-- RECORDED DATA follows --

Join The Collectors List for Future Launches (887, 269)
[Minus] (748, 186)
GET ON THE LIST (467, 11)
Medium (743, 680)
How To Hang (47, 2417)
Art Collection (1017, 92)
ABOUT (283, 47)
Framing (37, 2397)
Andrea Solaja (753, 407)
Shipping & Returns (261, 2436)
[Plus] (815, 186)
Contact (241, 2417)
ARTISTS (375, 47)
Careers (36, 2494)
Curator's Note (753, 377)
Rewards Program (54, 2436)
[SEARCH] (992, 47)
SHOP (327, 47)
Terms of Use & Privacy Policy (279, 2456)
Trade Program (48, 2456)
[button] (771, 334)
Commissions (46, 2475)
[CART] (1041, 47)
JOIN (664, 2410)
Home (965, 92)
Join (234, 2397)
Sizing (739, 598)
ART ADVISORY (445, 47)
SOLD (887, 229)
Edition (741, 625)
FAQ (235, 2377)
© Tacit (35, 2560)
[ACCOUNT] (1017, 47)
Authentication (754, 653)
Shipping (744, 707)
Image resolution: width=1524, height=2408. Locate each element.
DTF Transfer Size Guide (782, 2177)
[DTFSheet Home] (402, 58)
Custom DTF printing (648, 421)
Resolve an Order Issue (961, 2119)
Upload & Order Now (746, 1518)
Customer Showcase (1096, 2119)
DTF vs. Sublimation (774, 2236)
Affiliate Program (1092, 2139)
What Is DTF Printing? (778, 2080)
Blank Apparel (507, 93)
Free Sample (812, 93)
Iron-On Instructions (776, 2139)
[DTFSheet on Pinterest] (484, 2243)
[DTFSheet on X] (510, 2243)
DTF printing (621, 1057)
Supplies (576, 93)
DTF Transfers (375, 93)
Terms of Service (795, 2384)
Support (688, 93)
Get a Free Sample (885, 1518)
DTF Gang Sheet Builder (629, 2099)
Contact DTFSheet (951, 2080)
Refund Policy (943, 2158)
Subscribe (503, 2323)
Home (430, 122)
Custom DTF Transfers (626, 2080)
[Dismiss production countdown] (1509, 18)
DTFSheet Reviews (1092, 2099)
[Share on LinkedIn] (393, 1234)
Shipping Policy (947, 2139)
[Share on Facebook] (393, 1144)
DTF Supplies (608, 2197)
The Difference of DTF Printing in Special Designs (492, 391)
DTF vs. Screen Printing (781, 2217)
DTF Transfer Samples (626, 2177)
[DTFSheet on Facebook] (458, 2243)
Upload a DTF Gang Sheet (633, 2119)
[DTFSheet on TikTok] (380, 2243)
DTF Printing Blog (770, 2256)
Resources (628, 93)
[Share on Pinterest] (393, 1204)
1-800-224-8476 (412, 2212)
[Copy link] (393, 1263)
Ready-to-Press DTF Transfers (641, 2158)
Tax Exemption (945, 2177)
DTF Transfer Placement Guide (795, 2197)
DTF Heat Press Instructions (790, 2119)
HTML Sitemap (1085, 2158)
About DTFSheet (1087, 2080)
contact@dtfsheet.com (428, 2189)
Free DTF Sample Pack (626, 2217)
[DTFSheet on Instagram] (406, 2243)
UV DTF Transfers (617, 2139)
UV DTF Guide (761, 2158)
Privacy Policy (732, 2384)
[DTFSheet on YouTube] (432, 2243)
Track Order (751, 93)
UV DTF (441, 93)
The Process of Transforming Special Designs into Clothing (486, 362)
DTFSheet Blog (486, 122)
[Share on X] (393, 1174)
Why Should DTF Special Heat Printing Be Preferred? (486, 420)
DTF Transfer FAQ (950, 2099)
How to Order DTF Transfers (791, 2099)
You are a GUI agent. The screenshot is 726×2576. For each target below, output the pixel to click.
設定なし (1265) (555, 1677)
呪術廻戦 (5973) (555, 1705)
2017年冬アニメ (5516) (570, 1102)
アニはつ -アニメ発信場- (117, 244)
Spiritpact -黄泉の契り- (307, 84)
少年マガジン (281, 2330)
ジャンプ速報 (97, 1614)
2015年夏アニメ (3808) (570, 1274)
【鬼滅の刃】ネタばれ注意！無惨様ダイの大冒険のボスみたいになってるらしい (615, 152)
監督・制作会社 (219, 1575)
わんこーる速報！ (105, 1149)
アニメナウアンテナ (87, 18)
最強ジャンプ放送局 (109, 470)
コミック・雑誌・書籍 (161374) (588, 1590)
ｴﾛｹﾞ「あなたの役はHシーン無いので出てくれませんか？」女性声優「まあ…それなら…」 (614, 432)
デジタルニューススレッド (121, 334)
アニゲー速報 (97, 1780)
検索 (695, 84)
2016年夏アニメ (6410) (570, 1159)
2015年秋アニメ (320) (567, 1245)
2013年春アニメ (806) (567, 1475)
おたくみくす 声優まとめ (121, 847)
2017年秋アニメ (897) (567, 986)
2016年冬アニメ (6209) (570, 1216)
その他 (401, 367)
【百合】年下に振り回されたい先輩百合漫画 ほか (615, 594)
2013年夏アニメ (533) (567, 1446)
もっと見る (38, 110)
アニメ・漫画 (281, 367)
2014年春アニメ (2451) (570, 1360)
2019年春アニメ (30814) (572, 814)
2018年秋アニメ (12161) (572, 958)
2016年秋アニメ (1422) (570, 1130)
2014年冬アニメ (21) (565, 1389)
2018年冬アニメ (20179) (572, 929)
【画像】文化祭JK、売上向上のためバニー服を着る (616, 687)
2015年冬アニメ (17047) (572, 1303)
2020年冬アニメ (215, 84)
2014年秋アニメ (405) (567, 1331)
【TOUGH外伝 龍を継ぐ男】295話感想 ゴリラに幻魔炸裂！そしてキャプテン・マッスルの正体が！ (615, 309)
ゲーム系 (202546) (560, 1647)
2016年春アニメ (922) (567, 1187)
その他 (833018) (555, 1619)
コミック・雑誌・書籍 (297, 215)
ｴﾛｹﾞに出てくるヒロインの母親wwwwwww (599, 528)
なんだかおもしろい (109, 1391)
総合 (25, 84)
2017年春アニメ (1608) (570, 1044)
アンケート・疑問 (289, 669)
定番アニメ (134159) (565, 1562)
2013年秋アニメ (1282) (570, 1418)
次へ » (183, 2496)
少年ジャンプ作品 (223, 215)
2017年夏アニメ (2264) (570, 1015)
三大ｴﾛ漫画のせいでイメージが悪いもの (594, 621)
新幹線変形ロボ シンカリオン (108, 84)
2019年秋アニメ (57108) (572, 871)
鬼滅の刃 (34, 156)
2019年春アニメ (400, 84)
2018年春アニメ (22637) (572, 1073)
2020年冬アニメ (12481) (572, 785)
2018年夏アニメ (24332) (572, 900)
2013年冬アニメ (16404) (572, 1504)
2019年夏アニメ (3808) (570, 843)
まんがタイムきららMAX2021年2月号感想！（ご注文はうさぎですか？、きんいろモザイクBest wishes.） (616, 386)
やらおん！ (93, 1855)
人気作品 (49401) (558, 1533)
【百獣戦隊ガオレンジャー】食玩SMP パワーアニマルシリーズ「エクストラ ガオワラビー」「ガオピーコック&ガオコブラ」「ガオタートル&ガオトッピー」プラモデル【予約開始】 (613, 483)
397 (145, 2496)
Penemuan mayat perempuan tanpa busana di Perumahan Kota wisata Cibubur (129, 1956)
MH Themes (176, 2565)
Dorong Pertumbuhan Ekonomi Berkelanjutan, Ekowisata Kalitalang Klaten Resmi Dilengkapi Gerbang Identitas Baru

-- RECORDED DATA concluded --

### WHAT TO PRODUCE:
Please output each record exactly as it appears above.

### WORKED SOLUTION:
Join The Collectors List for Future Launches (887, 269)
[Minus] (748, 186)
GET ON THE LIST (467, 11)
Medium (743, 680)
How To Hang (47, 2417)
Art Collection (1017, 92)
ABOUT (283, 47)
Framing (37, 2397)
Andrea Solaja (753, 407)
Shipping & Returns (261, 2436)
[Plus] (815, 186)
Contact (241, 2417)
ARTISTS (375, 47)
Careers (36, 2494)
Curator's Note (753, 377)
Rewards Program (54, 2436)
[SEARCH] (992, 47)
SHOP (327, 47)
Terms of Use & Privacy Policy (279, 2456)
Trade Program (48, 2456)
[button] (771, 334)
Commissions (46, 2475)
[CART] (1041, 47)
JOIN (664, 2410)
Home (965, 92)
Join (234, 2397)
Sizing (739, 598)
ART ADVISORY (445, 47)
SOLD (887, 229)
Edition (741, 625)
FAQ (235, 2377)
© Tacit (35, 2560)
[ACCOUNT] (1017, 47)
Authentication (754, 653)
Shipping (744, 707)
Image resolution: width=1524, height=2408. Locate each element.
DTF Transfer Size Guide (782, 2177)
[DTFSheet Home] (402, 58)
Custom DTF printing (648, 421)
Resolve an Order Issue (961, 2119)
Upload & Order Now (746, 1518)
Customer Showcase (1096, 2119)
DTF vs. Sublimation (774, 2236)
Affiliate Program (1092, 2139)
What Is DTF Printing? (778, 2080)
Blank Apparel (507, 93)
Free Sample (812, 93)
Iron-On Instructions (776, 2139)
[DTFSheet on Pinterest] (484, 2243)
[DTFSheet on X] (510, 2243)
DTF printing (621, 1057)
Supplies (576, 93)
DTF Transfers (375, 93)
Terms of Service (795, 2384)
Support (688, 93)
Get a Free Sample (885, 1518)
DTF Gang Sheet Builder (629, 2099)
Contact DTFSheet (951, 2080)
Refund Policy (943, 2158)
Subscribe (503, 2323)
Home (430, 122)
Custom DTF Transfers (626, 2080)
[Dismiss production countdown] (1509, 18)
DTFSheet Reviews (1092, 2099)
[Share on LinkedIn] (393, 1234)
Shipping Policy (947, 2139)
[Share on Facebook] (393, 1144)
DTF Supplies (608, 2197)
The Difference of DTF Printing in Special Designs (492, 391)
DTF vs. Screen Printing (781, 2217)
DTF Transfer Samples (626, 2177)
[DTFSheet on Facebook] (458, 2243)
Upload a DTF Gang Sheet (633, 2119)
[DTFSheet on TikTok] (380, 2243)
DTF Printing Blog (770, 2256)
Resources (628, 93)
[Share on Pinterest] (393, 1204)
1-800-224-8476 (412, 2212)
[Copy link] (393, 1263)
Ready-to-Press DTF Transfers (641, 2158)
Tax Exemption (945, 2177)
DTF Transfer Placement Guide (795, 2197)
DTF Heat Press Instructions (790, 2119)
HTML Sitemap (1085, 2158)
About DTFSheet (1087, 2080)
contact@dtfsheet.com (428, 2189)
Free DTF Sample Pack (626, 2217)
[DTFSheet on Instagram] (406, 2243)
UV DTF Transfers (617, 2139)
UV DTF Guide (761, 2158)
Privacy Policy (732, 2384)
[DTFSheet on YouTube] (432, 2243)
Track Order (751, 93)
UV DTF (441, 93)
The Process of Transforming Special Designs into Clothing (486, 362)
DTFSheet Blog (486, 122)
[Share on X] (393, 1174)
Why Should DTF Special Heat Printing Be Preferred? (486, 420)
DTF Transfer FAQ (950, 2099)
How to Order DTF Transfers (791, 2099)
You are a GUI agent. The screenshot is 726×2576. For each target below, output the pixel to click.
設定なし (1265) (555, 1677)
呪術廻戦 (5973) (555, 1705)
2017年冬アニメ (5516) (570, 1102)
アニはつ -アニメ発信場- (117, 244)
Spiritpact -黄泉の契り- (307, 84)
少年マガジン (281, 2330)
ジャンプ速報 (97, 1614)
2015年夏アニメ (3808) (570, 1274)
【鬼滅の刃】ネタばれ注意！無惨様ダイの大冒険のボスみたいになってるらしい (615, 152)
監督・制作会社 (219, 1575)
わんこーる速報！ (105, 1149)
アニメナウアンテナ (87, 18)
最強ジャンプ放送局 (109, 470)
コミック・雑誌・書籍 (161374) (588, 1590)
ｴﾛｹﾞ「あなたの役はHシーン無いので出てくれませんか？」女性声優「まあ…それなら…」 (614, 432)
デジタルニューススレッド (121, 334)
アニゲー速報 (97, 1780)
検索 (695, 84)
2016年夏アニメ (6410) (570, 1159)
2015年秋アニメ (320) (567, 1245)
2013年春アニメ (806) (567, 1475)
おたくみくす 声優まとめ (121, 847)
2017年秋アニメ (897) (567, 986)
2016年冬アニメ (6209) (570, 1216)
その他 (401, 367)
【百合】年下に振り回されたい先輩百合漫画 ほか (615, 594)
2013年夏アニメ (533) (567, 1446)
もっと見る (38, 110)
アニメ・漫画 (281, 367)
2014年春アニメ (2451) (570, 1360)
2019年春アニメ (30814) (572, 814)
2018年秋アニメ (12161) (572, 958)
2016年秋アニメ (1422) (570, 1130)
2014年冬アニメ (21) (565, 1389)
2018年冬アニメ (20179) (572, 929)
【画像】文化祭JK、売上向上のためバニー服を着る (616, 687)
2015年冬アニメ (17047) (572, 1303)
2020年冬アニメ (215, 84)
2014年秋アニメ (405) (567, 1331)
【TOUGH外伝 龍を継ぐ男】295話感想 ゴリラに幻魔炸裂！そしてキャプテン・マッスルの正体が！ (615, 309)
ゲーム系 (202546) (560, 1647)
2016年春アニメ (922) (567, 1187)
その他 (833018) (555, 1619)
コミック・雑誌・書籍 (297, 215)
ｴﾛｹﾞに出てくるヒロインの母親wwwwwww (599, 528)
なんだかおもしろい (109, 1391)
総合 (25, 84)
2017年春アニメ (1608) (570, 1044)
アンケート・疑問 (289, 669)
定番アニメ (134159) (565, 1562)
2013年秋アニメ (1282) (570, 1418)
次へ » (183, 2496)
少年ジャンプ作品 (223, 215)
2017年夏アニメ (2264) (570, 1015)
三大ｴﾛ漫画のせいでイメージが悪いもの (594, 621)
新幹線変形ロボ シンカリオン (108, 84)
2019年秋アニメ (57108) (572, 871)
鬼滅の刃 (34, 156)
2019年春アニメ (400, 84)
2018年春アニメ (22637) (572, 1073)
2020年冬アニメ (12481) (572, 785)
2018年夏アニメ (24332) (572, 900)
2013年冬アニメ (16404) (572, 1504)
2019年夏アニメ (3808) (570, 843)
まんがタイムきららMAX2021年2月号感想！（ご注文はうさぎですか？、きんいろモザイクBest wishes.） (616, 386)
やらおん！ (93, 1855)
人気作品 (49401) (558, 1533)
【百獣戦隊ガオレンジャー】食玩SMP パワーアニマルシリーズ「エクストラ ガオワラビー」「ガオピーコック&ガオコブラ」「ガオタートル&ガオトッピー」プラモデル【予約開始】 (613, 483)
397 (145, 2496)
Penemuan mayat perempuan tanpa busana di Perumahan Kota wisata Cibubur (129, 1956)
MH Themes (176, 2565)
Dorong Pertumbuhan Ekonomi Berkelanjutan, Ekowisata Kalitalang Klaten Resmi Dilengkapi Gerbang Identitas Baru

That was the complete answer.